Si vous parlez à votre femme japonaise ou à votre soeur, vous direz probablement Hitomi-chan mais si elle est votre belle-mère imposante et digne, vous direz plutôt Hitomi-san (et encore, si elle vous permet d'utiliser son prénom...). Comme de juste, certaines personnes sont très strictes sur le plan de l'expression et d'autres nettement plus relachées... comme dans tout groupe humain. 

Meishi
Durant le 20ème siècle, une des facettes les plus importantes des relations sociales dans les milieux d'affaires était l'échange de cartes de visite (meishi) lors d'une première rencontre. Pour des gens entrainés, cela se faisait en un clin d'oeil entre deux inclinaisons (ou une poignée de mains à l'occidentale) et la plupart des hommes en costume-cravate étaient capable de jeter un coup d'oeil afin de saisir l'essentiel de ce qu'un meishi indiquait tout en le rangeant dans leur poche. Ainsi, un cadre, un fonctionnaire important ou un notable avait constamment sur lui quelques cartes de visite au format standardisé résumant l'essentiel de ses activités en plus de son nom et ses coordonnées. Chez lui ou à son bureau, il disposait également d'une collection complète de cartes de visite rassemblées lors des multiples rencontres de sa vie professionelle. De bien des manières, connaitre le contenu d'une telle collection fournissait de précieuses indications sur son propriétaire selon le vieil adage "tu es qui tu connais".  

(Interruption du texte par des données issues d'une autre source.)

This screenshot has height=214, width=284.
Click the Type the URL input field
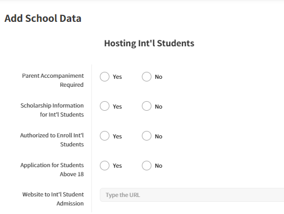click(192, 195)
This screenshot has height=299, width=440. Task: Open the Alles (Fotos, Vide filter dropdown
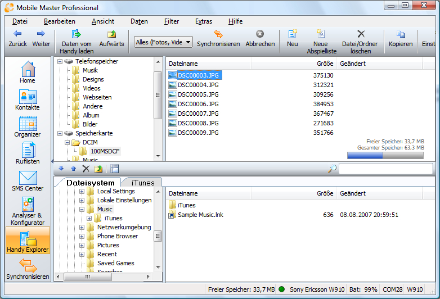tap(164, 42)
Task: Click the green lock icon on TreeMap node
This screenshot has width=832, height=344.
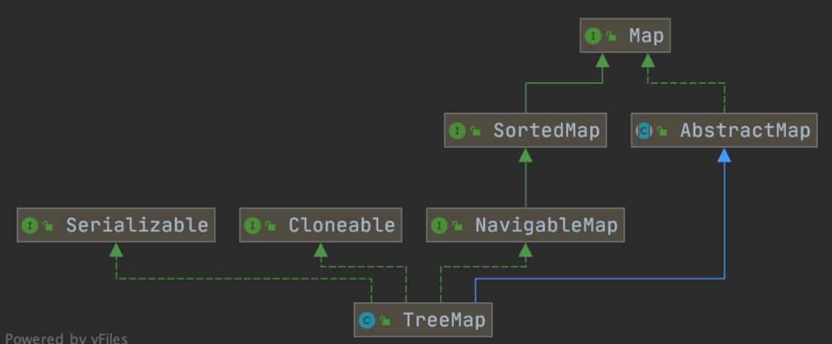Action: 385,321
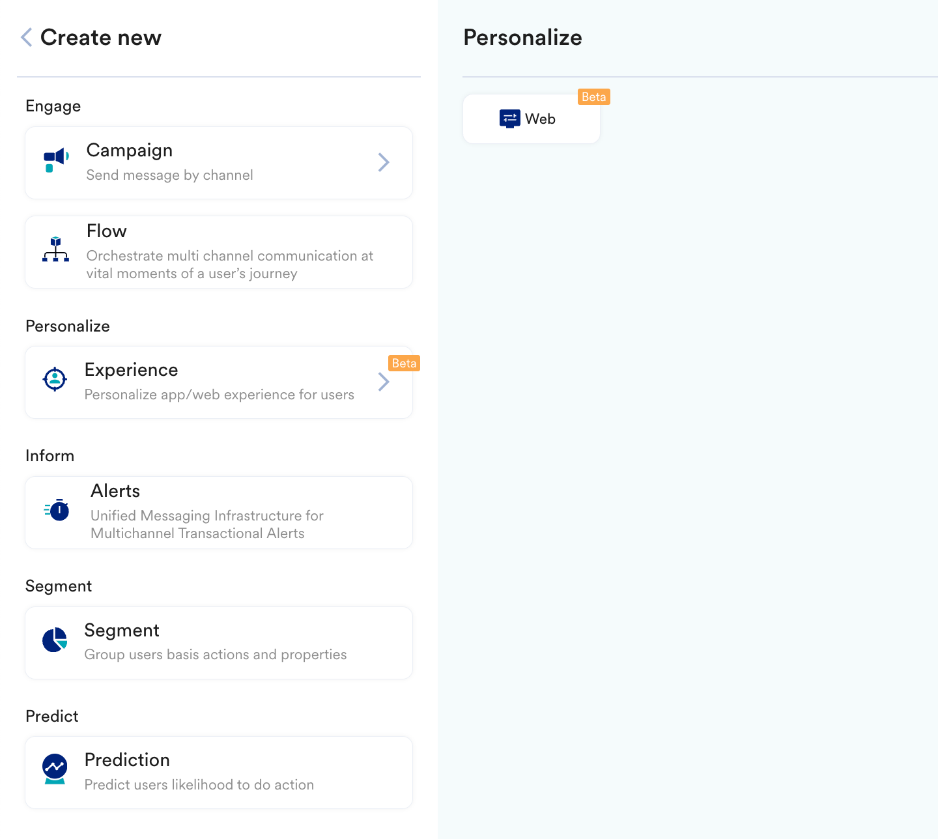Open the Prediction card
Viewport: 938px width, 839px height.
(219, 773)
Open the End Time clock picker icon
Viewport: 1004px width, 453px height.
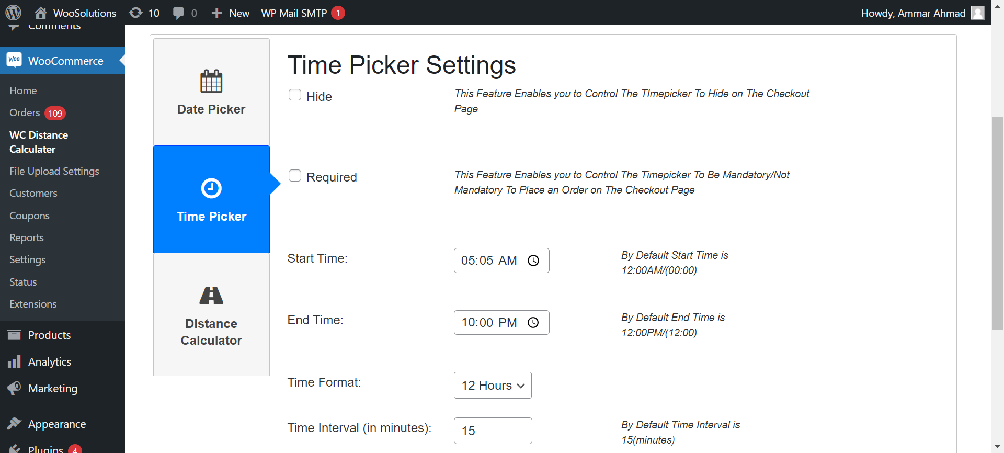click(x=534, y=322)
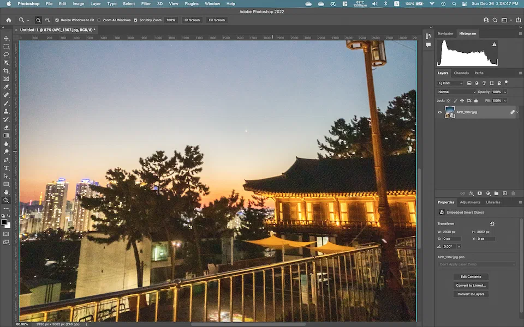The image size is (524, 327).
Task: Select the Hand tool
Action: click(x=7, y=192)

Dans le Japon du sixième monde, les choses ont sensiblement évolué. Désormais, il suffit de porter sur soi un téléphone portable ou un secrétaire de poche pour que l'échange de meishi se fasse automatiquement dés que vous approchez une autre personne possédant un équipement analogue, à moins de désactiver cette fonction spéciale commune a tous les portables destinés au marché japonais. Si vous possédez un implant Comlink couplé avec un Affichage Rétinien, vous avez même en temps réel sur votre rétine le contenu de la "carte de visite" que vous venez de recevoir.

Comme de juste, se promener avec de véritables meishi peut vous valoir un haussement de sourcils interrogateur ou au contraire un petit sourire appréciateur si vous tombez sur quelqu'un qui apprécie le charme des choses surannées. Dans certains cercles d'affaires, il est même considéré comme très "in" d'utiliser quelque chose d'aussi retro qu'un rectangle de carton...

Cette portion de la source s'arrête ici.